Jocelyn Lessard

Lobby 101 vs biomasse forestière

21 Sep. 2017

Encore un autre angle pour essayer de comprendre pourquoi ce dossier ne progresse pas mieux. J’en suis indigné.

VÉRIFIER UNE RECETTE AVEC UN CAS CONCRET

J’ai assisté pendant le congrès de Coopératives et mutuelles Canada (CMC) à une conférence présentée par Bruce Anderson de la firme Summum Communications sur les stratégies de représentation politique. Je vais la résumer, l’interpréter et tester ses conseils par rapport au Plan d’action de la politique énergétique 2030.

L’ART DES RELATIONS PUBLIQUES

Selon monsieur Anderson, il existe une bonne différence entre obtenir une manifestation d’intérêt du gouvernement par rapport au passage à l’action. Déjà, pour manifester un intérêt, le gouvernement doit s’assurer de ne pas prendre de risque. Il est plus enclin à confirmer son intérêt quand il n’est question que de réaliser des études.

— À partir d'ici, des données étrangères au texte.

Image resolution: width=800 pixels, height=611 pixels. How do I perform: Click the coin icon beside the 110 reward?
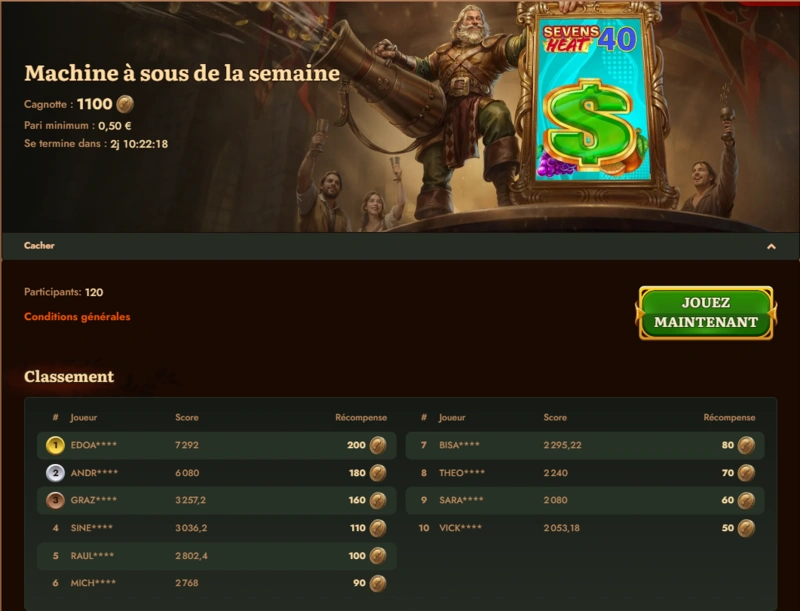tap(378, 528)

Pour passer de l’intérêt à l’action, les politiciens ont besoin de récompenses. Ils les obtiennent quand nos demandes contribuent à les aider à respecter leurs engagements. Il est plus facile de les faire bouger quand on s’intègre dans leur programme. La notion de risque doit être aussi considérée à cette étape. Est-ce que notre demande menace de provoquer des controverses? Est-ce qu’elle est suffisamment appuyée par des études crédibles ou des démonstrations concrètes qu’elle fonctionne?

Les politiciens n’aiment pas non plus les propositions qui amènent des ruptures avec ce qui est connu. Ils préfèrent des transitions douces et sans heurt. Ils aiment les propositions qui conduisent à des actions rapides et à des effets immédiats. Ils aiment moins quand la décision ramène le dossier dans la bureaucratie.

LE CAS DE LA BIOMASSE FORESTIÈRE POUR LA CHAUFFE

Dans son plan d’action, le ministre Arcand est incapable d’écrire les mots «biomasse forestière pour la chauffe». Certes, il est encore possible d’espérer que notre filière soit incluse dans certaines mesures du plan d’action, mais comment expliquer cette omission?

Des études abondantes ont été réalisées en collaboration avec des ministères, le support de firmes crédibles et des instituts de recherche reconnus. Elles portaient sur la rentabilité économique et financière, la confirmation des bénéfices environnementaux et les saines pratiques de récolte et de conditionnement.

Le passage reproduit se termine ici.